Rooted In Wonder:
Nurturing Your Family's Faith Through God's Creation
Master Naturalist, Bible teacher, author, wife, and mama of four! Join our adventures of discovering God while adventuring in creation.
This week I spent several hours washing, drying, and freezing 29 pounds of local blueberries; as well as washing and pickling several pounds of green, purple, and white beans from our own garden.
It felt instinctive to run my hands through a sink full of water and bright blueberries, letting their plump flesh bounce off my fingers and swim around like little synchronized berry swimmers. It felt intuitive to pinch my thumb and index finger together around the tops of deep purple beans to pluck the stems off. And as I screwed on metal tops over glass jars of those beautiful beans submerged in a salty vinegar brine, it felt rustic.

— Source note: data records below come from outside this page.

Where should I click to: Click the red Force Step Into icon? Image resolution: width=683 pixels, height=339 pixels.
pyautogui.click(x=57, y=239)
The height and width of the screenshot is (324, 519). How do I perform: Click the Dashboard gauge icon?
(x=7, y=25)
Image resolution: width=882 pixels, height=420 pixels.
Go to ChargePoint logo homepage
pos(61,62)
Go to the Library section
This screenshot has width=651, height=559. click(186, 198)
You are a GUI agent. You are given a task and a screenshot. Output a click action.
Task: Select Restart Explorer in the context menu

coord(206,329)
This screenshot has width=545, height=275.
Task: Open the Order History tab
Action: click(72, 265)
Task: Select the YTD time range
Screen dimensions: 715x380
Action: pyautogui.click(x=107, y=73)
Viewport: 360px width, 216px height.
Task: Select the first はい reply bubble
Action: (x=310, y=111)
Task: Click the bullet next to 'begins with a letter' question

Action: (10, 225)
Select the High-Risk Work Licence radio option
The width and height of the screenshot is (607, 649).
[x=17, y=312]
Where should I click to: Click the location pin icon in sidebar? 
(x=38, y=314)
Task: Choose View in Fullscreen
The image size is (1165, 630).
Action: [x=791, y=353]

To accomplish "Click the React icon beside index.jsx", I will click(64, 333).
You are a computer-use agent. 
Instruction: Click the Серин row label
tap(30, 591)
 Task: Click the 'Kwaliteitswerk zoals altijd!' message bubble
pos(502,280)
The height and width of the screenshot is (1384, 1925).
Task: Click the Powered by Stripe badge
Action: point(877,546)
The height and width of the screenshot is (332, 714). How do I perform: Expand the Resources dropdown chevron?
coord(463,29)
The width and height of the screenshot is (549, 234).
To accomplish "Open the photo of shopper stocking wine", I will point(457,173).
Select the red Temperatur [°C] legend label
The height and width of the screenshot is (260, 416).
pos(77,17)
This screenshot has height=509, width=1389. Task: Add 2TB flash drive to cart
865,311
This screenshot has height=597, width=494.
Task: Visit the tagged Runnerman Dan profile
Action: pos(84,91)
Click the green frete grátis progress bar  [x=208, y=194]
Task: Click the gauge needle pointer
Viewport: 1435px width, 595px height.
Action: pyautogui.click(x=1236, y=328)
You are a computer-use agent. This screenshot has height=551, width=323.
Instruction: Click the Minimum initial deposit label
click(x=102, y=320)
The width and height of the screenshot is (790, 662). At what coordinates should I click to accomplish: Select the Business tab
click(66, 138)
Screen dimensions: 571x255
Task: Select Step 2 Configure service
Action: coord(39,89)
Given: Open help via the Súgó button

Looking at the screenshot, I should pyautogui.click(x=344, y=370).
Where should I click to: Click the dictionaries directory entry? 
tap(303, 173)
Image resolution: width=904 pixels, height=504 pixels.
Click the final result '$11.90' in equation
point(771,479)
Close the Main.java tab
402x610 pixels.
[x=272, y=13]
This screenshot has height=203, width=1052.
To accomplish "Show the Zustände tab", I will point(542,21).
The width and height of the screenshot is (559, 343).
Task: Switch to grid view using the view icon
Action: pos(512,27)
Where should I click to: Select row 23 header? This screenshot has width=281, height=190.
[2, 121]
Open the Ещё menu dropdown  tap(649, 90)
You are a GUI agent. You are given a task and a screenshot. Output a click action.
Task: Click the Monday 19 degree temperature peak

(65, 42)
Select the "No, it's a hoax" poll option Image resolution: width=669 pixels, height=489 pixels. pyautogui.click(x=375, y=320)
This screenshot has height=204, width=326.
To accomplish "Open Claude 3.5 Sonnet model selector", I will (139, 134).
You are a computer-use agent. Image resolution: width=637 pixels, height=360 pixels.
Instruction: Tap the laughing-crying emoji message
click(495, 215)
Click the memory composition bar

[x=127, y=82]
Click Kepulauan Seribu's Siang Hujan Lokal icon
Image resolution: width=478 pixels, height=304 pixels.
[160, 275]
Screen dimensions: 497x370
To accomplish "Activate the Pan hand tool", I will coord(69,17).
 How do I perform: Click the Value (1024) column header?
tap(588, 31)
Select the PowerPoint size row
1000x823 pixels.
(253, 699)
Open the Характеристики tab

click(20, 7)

This week a friend posted on Facebook a quote I love from a well-known whole food author, Joel Stalin, it read:
Now I realize this is a bit ideal and unrealistic for today’s day and age. Unless you really want to devote most of your life to growing plants and livestock, slaughtering, harvesting, gathering, preserving, and preparing food in a completely self-sustainable way, you will need a grocery store from time to time.
I visit local Farmers’ Markets two times a week. I am also beginning to grow some of our own food. But I also shop at a regular grocery store at least once a week. We are not the Little House on the Prairie.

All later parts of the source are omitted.